- Activity
Recast every line of the listing below as a JSON list of strings, one string per line, leaving out blank lines.

- Materials provided
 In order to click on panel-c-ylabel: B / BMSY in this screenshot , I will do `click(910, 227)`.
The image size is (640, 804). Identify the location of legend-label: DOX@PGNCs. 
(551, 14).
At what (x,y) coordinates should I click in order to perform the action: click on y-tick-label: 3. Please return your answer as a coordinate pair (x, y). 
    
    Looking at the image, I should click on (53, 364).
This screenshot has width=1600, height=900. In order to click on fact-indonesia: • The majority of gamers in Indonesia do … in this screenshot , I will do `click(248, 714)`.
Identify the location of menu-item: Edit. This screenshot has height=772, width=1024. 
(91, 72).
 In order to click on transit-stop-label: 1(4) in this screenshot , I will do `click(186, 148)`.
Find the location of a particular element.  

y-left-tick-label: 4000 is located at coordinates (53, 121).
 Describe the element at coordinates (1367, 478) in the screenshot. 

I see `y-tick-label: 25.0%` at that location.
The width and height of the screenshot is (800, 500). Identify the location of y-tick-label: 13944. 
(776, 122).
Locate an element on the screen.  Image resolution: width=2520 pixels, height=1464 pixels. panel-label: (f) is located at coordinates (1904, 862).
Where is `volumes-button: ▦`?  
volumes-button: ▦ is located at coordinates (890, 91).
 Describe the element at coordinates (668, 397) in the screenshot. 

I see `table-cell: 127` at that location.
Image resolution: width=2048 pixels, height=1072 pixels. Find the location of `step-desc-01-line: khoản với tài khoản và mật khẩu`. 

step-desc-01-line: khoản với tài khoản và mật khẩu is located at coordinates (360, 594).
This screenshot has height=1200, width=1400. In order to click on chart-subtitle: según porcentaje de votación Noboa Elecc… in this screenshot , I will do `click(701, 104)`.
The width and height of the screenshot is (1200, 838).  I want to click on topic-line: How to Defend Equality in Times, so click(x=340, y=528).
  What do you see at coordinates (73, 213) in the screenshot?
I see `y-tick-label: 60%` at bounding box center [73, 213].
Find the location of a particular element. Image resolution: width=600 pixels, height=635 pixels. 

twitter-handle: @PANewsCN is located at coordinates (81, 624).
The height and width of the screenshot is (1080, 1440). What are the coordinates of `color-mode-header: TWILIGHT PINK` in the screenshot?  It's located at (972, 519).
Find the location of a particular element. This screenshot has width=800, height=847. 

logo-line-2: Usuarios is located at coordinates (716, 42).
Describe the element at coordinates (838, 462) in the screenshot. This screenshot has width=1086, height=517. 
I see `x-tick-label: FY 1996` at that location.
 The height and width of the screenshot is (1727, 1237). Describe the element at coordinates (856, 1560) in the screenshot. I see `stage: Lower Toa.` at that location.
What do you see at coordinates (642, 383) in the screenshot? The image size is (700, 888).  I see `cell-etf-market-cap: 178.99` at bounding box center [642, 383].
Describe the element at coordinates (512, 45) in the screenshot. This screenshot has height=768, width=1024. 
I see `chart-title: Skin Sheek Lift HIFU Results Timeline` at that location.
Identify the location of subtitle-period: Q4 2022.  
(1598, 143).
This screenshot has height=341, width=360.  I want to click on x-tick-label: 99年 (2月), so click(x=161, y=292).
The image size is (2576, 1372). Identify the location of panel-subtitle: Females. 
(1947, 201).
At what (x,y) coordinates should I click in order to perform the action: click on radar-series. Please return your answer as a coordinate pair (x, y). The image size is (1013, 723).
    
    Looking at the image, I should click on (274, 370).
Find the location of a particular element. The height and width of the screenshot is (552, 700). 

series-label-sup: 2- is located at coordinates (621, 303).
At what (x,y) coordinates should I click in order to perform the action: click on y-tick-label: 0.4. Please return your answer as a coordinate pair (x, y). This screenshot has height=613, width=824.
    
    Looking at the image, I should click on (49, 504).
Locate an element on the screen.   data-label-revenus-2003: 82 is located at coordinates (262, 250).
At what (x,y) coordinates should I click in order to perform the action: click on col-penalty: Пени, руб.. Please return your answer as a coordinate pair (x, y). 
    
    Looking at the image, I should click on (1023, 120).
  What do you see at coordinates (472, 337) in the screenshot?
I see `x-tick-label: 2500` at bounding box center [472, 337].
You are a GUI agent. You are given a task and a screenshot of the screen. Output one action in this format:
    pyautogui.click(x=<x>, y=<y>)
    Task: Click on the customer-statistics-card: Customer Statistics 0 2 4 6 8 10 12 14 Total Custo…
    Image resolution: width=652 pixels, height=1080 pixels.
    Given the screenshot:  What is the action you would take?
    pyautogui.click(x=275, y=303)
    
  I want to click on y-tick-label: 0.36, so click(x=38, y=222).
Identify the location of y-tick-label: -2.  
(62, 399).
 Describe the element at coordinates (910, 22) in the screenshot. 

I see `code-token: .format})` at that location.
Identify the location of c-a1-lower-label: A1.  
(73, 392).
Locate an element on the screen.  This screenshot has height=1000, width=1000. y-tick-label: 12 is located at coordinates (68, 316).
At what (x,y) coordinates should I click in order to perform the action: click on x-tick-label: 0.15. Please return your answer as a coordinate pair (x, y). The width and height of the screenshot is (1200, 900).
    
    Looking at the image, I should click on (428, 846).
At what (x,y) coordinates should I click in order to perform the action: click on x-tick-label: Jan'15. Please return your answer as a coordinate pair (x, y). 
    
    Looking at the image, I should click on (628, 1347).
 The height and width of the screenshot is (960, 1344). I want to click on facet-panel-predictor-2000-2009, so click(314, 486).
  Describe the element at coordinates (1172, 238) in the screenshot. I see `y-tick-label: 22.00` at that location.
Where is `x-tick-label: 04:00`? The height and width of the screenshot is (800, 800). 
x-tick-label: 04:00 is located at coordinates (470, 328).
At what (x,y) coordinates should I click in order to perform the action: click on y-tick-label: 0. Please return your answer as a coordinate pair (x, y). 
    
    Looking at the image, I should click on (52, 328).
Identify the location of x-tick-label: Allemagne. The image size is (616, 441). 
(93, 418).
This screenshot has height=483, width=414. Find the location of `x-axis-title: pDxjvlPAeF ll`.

- Worked solution
[
  " In order to click on panel-c-ylabel: B / BMSY in this screenshot , I will do `click(910, 227)`.",
  "The image size is (640, 804). Identify the location of legend-label: DOX@PGNCs. ",
  "(551, 14).",
  "At what (x,y) coordinates should I click in order to perform the action: click on y-tick-label: 3. Please return your answer as a coordinate pair (x, y). ",
  "    Looking at the image, I should click on (53, 364).",
  "This screenshot has width=1600, height=900. In order to click on fact-indonesia: • The majority of gamers in Indonesia do … in this screenshot , I will do `click(248, 714)`.",
  "Identify the location of menu-item: Edit. This screenshot has height=772, width=1024. ",
  "(91, 72).",
  " In order to click on transit-stop-label: 1(4) in this screenshot , I will do `click(186, 148)`.",
  "Find the location of a particular element.  ",
  "y-left-tick-label: 4000 is located at coordinates (53, 121).",
  " Describe the element at coordinates (1367, 478) in the screenshot. ",
  "I see `y-tick-label: 25.0%` at that location.",
  "The width and height of the screenshot is (800, 500). Identify the location of y-tick-label: 13944. ",
  "(776, 122).",
  "Locate an element on the screen.  Image resolution: width=2520 pixels, height=1464 pixels. panel-label: (f) is located at coordinates (1904, 862).",
  "Where is `volumes-button: ▦`?  ",
  "volumes-button: ▦ is located at coordinates (890, 91).",
  " Describe the element at coordinates (668, 397) in the screenshot. ",
  "I see `table-cell: 127` at that location.",
  "Image resolution: width=2048 pixels, height=1072 pixels. Find the location of `step-desc-01-line: khoản với tài khoản và mật khẩu`. ",
  "step-desc-01-line: khoản với tài khoản và mật khẩu is located at coordinates (360, 594).",
  "This screenshot has height=1200, width=1400. In order to click on chart-subtitle: según porcentaje de votación Noboa Elecc… in this screenshot , I will do `click(701, 104)`.",
  "The width and height of the screenshot is (1200, 838).  I want to click on topic-line: How to Defend Equality in Times, so click(x=340, y=528).",
  "  What do you see at coordinates (73, 213) in the screenshot?",
  "I see `y-tick-label: 60%` at bounding box center [73, 213].",
  "Find the location of a particular element. Image resolution: width=600 pixels, height=635 pixels. ",
  "twitter-handle: @PANewsCN is located at coordinates (81, 624).",
  "The height and width of the screenshot is (1080, 1440). What are the coordinates of `color-mode-header: TWILIGHT PINK` in the screenshot?  It's located at (972, 519).",
  "Find the location of a particular element. This screenshot has width=800, height=847. ",
  "logo-line-2: Usuarios is located at coordinates (716, 42).",
  "Describe the element at coordinates (838, 462) in the screenshot. This screenshot has width=1086, height=517. ",
  "I see `x-tick-label: FY 1996` at that location.",
  " The height and width of the screenshot is (1727, 1237). Describe the element at coordinates (856, 1560) in the screenshot. I see `stage: Lower Toa.` at that location.",
  "What do you see at coordinates (642, 383) in the screenshot? The image size is (700, 888).  I see `cell-etf-market-cap: 178.99` at bounding box center [642, 383].",
  "Describe the element at coordinates (512, 45) in the screenshot. This screenshot has height=768, width=1024. ",
  "I see `chart-title: Skin Sheek Lift HIFU Results Timeline` at that location.",
  "Identify the location of subtitle-period: Q4 2022.  ",
  "(1598, 143).",
  "This screenshot has height=341, width=360.  I want to click on x-tick-label: 99年 (2月), so click(x=161, y=292).",
  "The image size is (2576, 1372). Identify the location of panel-subtitle: Females. ",
  "(1947, 201).",
  "At what (x,y) coordinates should I click in order to perform the action: click on radar-series. Please return your answer as a coordinate pair (x, y). The image size is (1013, 723).",
  "    Looking at the image, I should click on (274, 370).",
  "Find the location of a particular element. The height and width of the screenshot is (552, 700). ",
  "series-label-sup: 2- is located at coordinates (621, 303).",
  "At what (x,y) coordinates should I click in order to perform the action: click on y-tick-label: 0.4. Please return your answer as a coordinate pair (x, y). This screenshot has height=613, width=824.",
  "    Looking at the image, I should click on (49, 504).",
  "Locate an element on the screen.   data-label-revenus-2003: 82 is located at coordinates (262, 250).",
  "At what (x,y) coordinates should I click in order to perform the action: click on col-penalty: Пени, руб.. Please return your answer as a coordinate pair (x, y). ",
  "    Looking at the image, I should click on (1023, 120).",
  "  What do you see at coordinates (472, 337) in the screenshot?",
  "I see `x-tick-label: 2500` at bounding box center [472, 337].",
  "You are a GUI agent. You are given a task and a screenshot of the screen. Output one action in this format:",
  "    pyautogui.click(x=<x>, y=<y>)",
  "    Task: Click on the customer-statistics-card: Customer Statistics 0 2 4 6 8 10 12 14 Total Custo…",
  "    Image resolution: width=652 pixels, height=1080 pixels.",
  "    Given the screenshot:  What is the action you would take?",
  "    pyautogui.click(x=275, y=303)",
  "  I want to click on y-tick-label: 0.36, so click(x=38, y=222).",
  "Identify the location of y-tick-label: -2.  ",
  "(62, 399).",
  " Describe the element at coordinates (910, 22) in the screenshot. ",
  "I see `code-token: .format})` at that location.",
  "Identify the location of c-a1-lower-label: A1.  ",
  "(73, 392).",
  "Locate an element on the screen.  This screenshot has height=1000, width=1000. y-tick-label: 12 is located at coordinates (68, 316).",
  "At what (x,y) coordinates should I click in order to perform the action: click on x-tick-label: 0.15. Please return your answer as a coordinate pair (x, y). The width and height of the screenshot is (1200, 900).",
  "    Looking at the image, I should click on (428, 846).",
  "At what (x,y) coordinates should I click in order to perform the action: click on x-tick-label: Jan'15. Please return your answer as a coordinate pair (x, y). ",
  "    Looking at the image, I should click on (628, 1347).",
  " The height and width of the screenshot is (960, 1344). I want to click on facet-panel-predictor-2000-2009, so click(314, 486).",
  "  Describe the element at coordinates (1172, 238) in the screenshot. I see `y-tick-label: 22.00` at that location.",
  "Where is `x-tick-label: 04:00`? The height and width of the screenshot is (800, 800). ",
  "x-tick-label: 04:00 is located at coordinates (470, 328).",
  "At what (x,y) coordinates should I click in order to perform the action: click on y-tick-label: 0. Please return your answer as a coordinate pair (x, y). ",
  "    Looking at the image, I should click on (52, 328).",
  "Identify the location of x-tick-label: Allemagne. The image size is (616, 441). ",
  "(93, 418).",
  "This screenshot has height=483, width=414. Find the location of `x-axis-title: pDxjvlPAeF ll`."
]